Speedparser is a black-box “style” reimplementation of the Universal Feed Parser. It uses some feedparser code for date and authors, but mostly re-implements its data normalization algorithms based on feedparser output. It uses lxml for feed parsing and for optional HTML cleaning. Its compatibility with feedparser is very good for a strict subset of fields, but poor for fields outside that subset. See tests/ for more information on which fields are more or less compatible and which are not.

On an Intel(R) Core(TM) i5 750, running only on one core, feedparser managed 2.5 feeds/sec on the test feed set (roughly 4200 “feeds” in tests/feeds.tar.bz2), while speedparser manages around 65 feeds/sec with HTML cleaning on and 200 feeds/sec with cleaning off.


pip install speedparser


Usage is similar to feedparser:

>>> import speedparser
>>> result = speedparser.parse(feed)
>>> result = speedparser.parse(feed, clean_html=False)


There are a few interface differences and many result differences between speedparser and feedparser. The biggest similarity is that they both return a FeedParserDict() object (with keys accessible as attributes), they both set the bozo key when an error is encountered, and various aspects of the feed and entries keys are likely to be identical or very similar.

speedparser uses different (and in some cases less or none; buyer beware) data cleaning algorithms than feedparser.
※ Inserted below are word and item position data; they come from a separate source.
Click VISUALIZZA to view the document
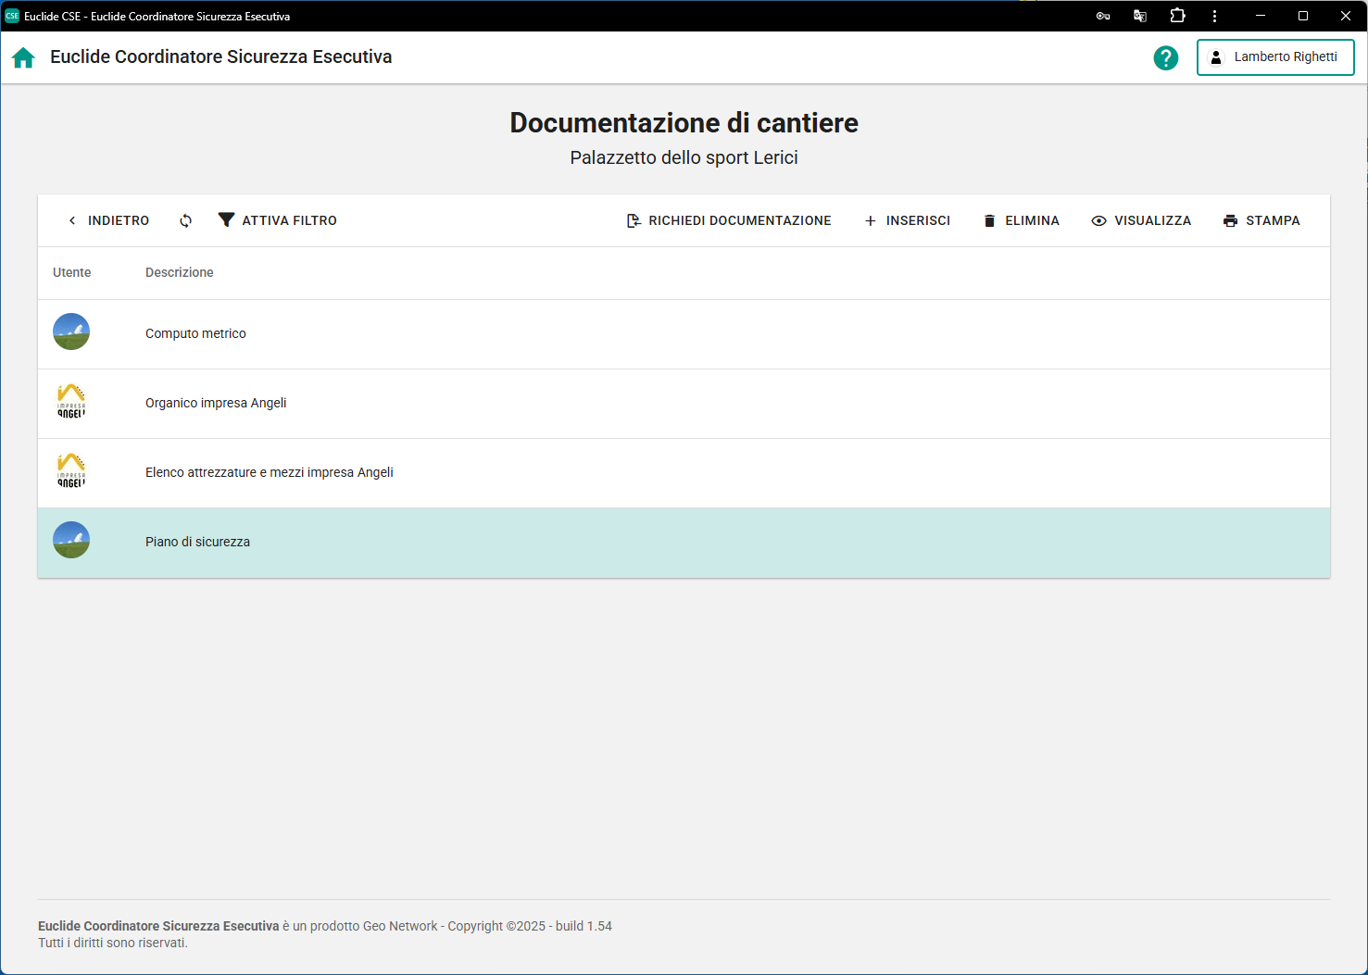1368x975 pixels. (1141, 220)
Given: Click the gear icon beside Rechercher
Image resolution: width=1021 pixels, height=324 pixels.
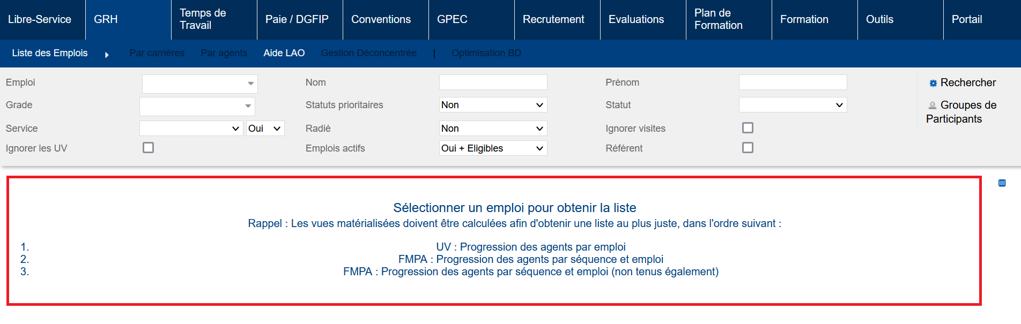Looking at the screenshot, I should tap(933, 83).

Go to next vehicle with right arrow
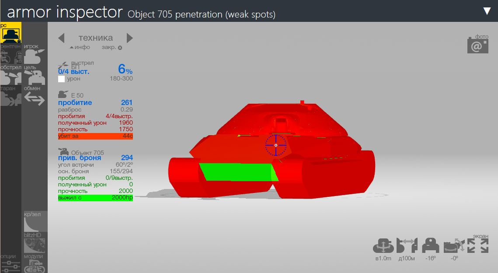click(129, 38)
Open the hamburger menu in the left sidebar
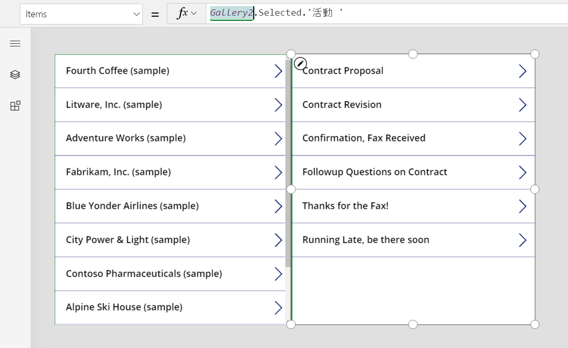Screen dimensions: 568x348 (15, 44)
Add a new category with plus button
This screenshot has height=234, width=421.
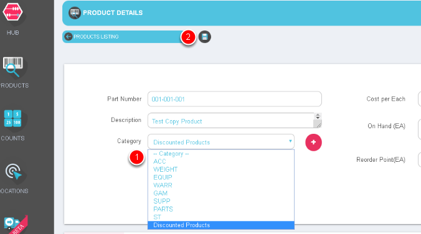pos(313,143)
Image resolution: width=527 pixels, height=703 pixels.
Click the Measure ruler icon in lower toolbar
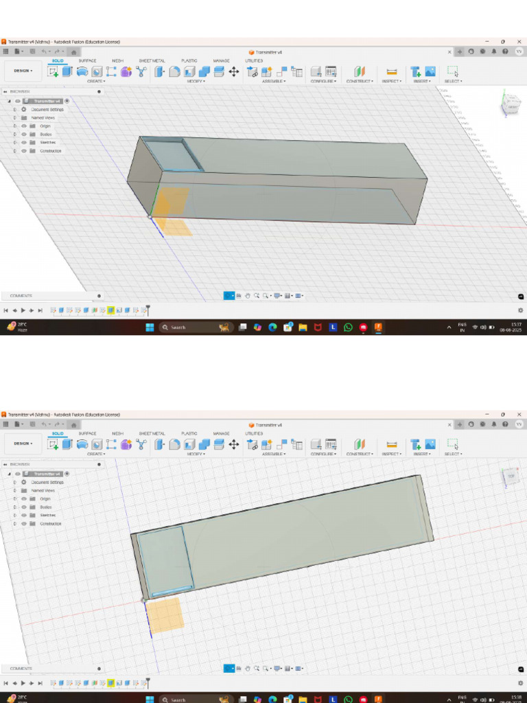pyautogui.click(x=392, y=444)
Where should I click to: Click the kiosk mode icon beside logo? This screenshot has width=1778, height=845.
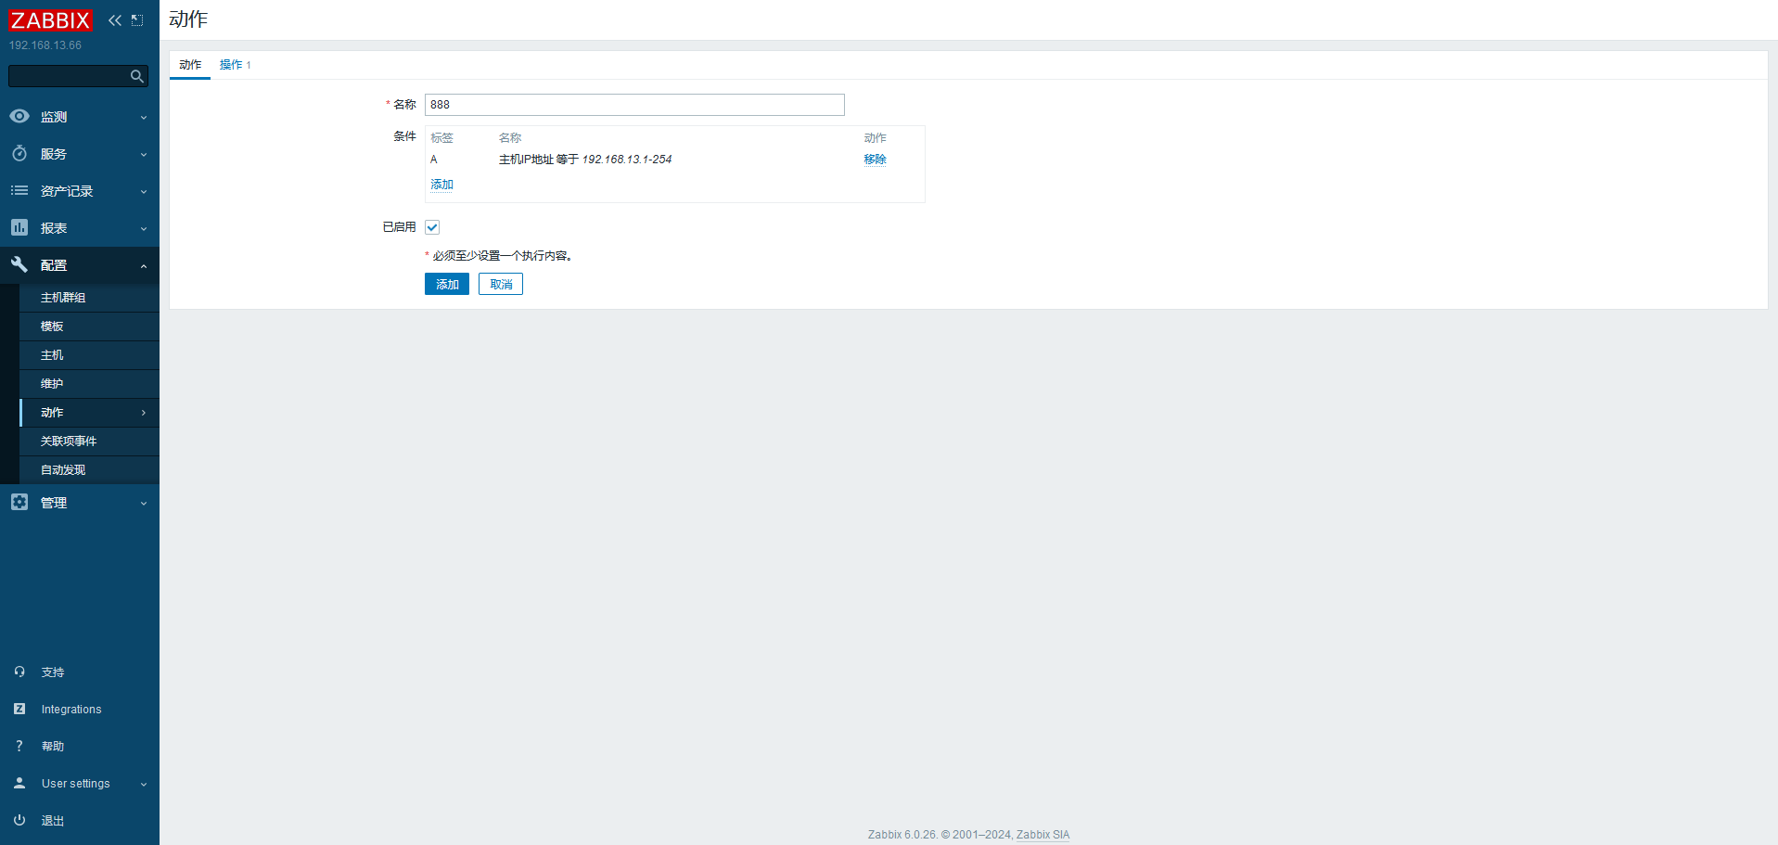(137, 20)
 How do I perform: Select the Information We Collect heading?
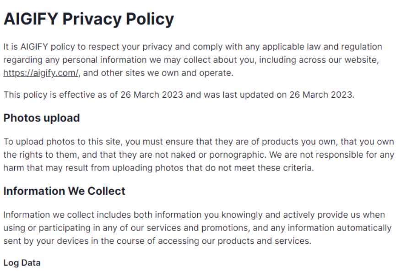[x=64, y=191]
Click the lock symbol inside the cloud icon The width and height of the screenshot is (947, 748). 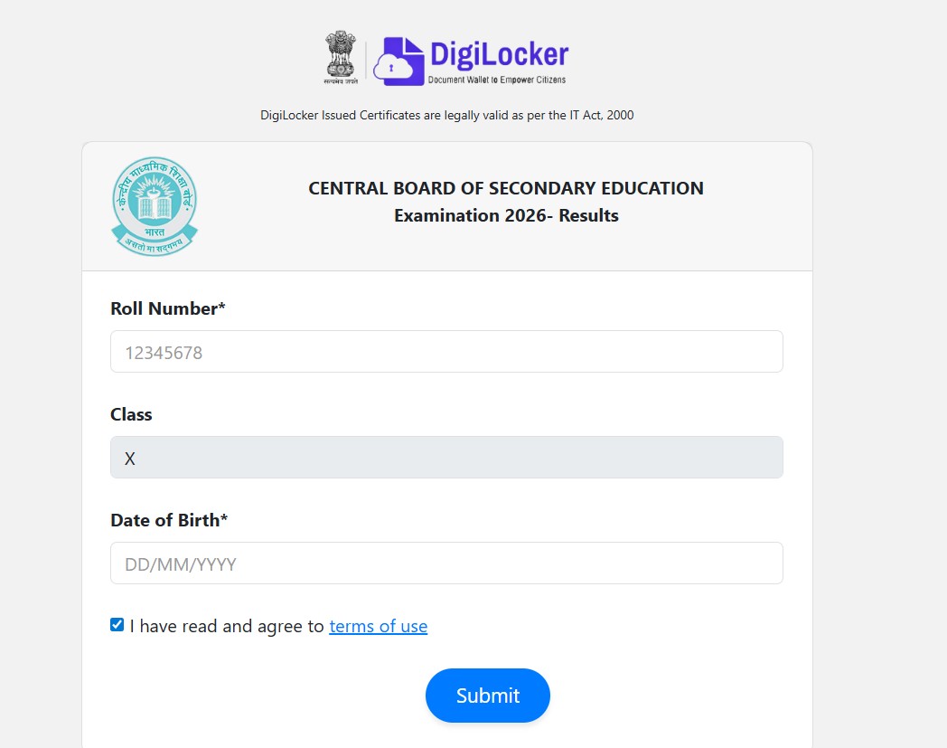pyautogui.click(x=391, y=68)
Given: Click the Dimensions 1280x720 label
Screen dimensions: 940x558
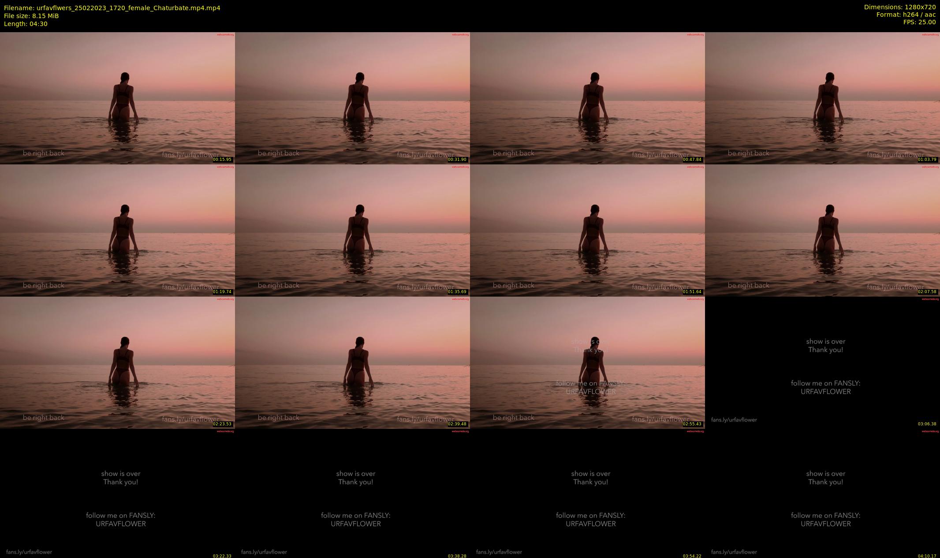Looking at the screenshot, I should pos(899,7).
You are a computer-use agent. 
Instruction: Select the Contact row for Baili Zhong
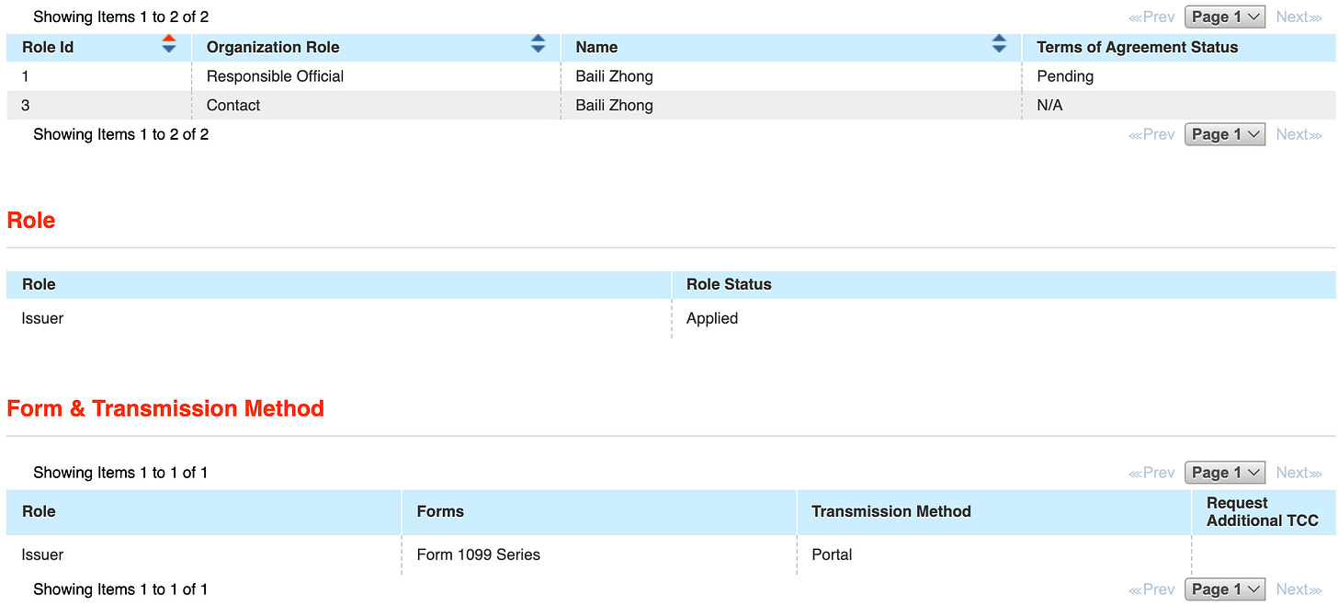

When it is enabled, lxml’s html.cleaner library will be used to clean HTML and give similar but not identical protection against various attributes and elements. If you supply your own Cleaner element to the “clean_html kwarg, it will be used by speedparser to clean the various attributes of the feed and entries.

speedparser does not attempt to fix character encoding by default because this processing can take a long time for large feeds. If the encoding value of the feed is wrong, or if you want this extra level of error tollerance, you can either use the chardet module to detect the encoding based on the document or pass encoding=True to speedparser.parse and it will fall back to encoding detection if it encounters encoding errors.

If your application is using feedparser to consume many feeds at once and CPU is becoming a bottleneck, you might want to try out speedparser as an alternative (using feedparser as a backup). If you are writing an application that does not ingest many feeds, or where CPU is not a problem, you should use feedparser as it is flexible with bad or malformed data and has a much better test suite.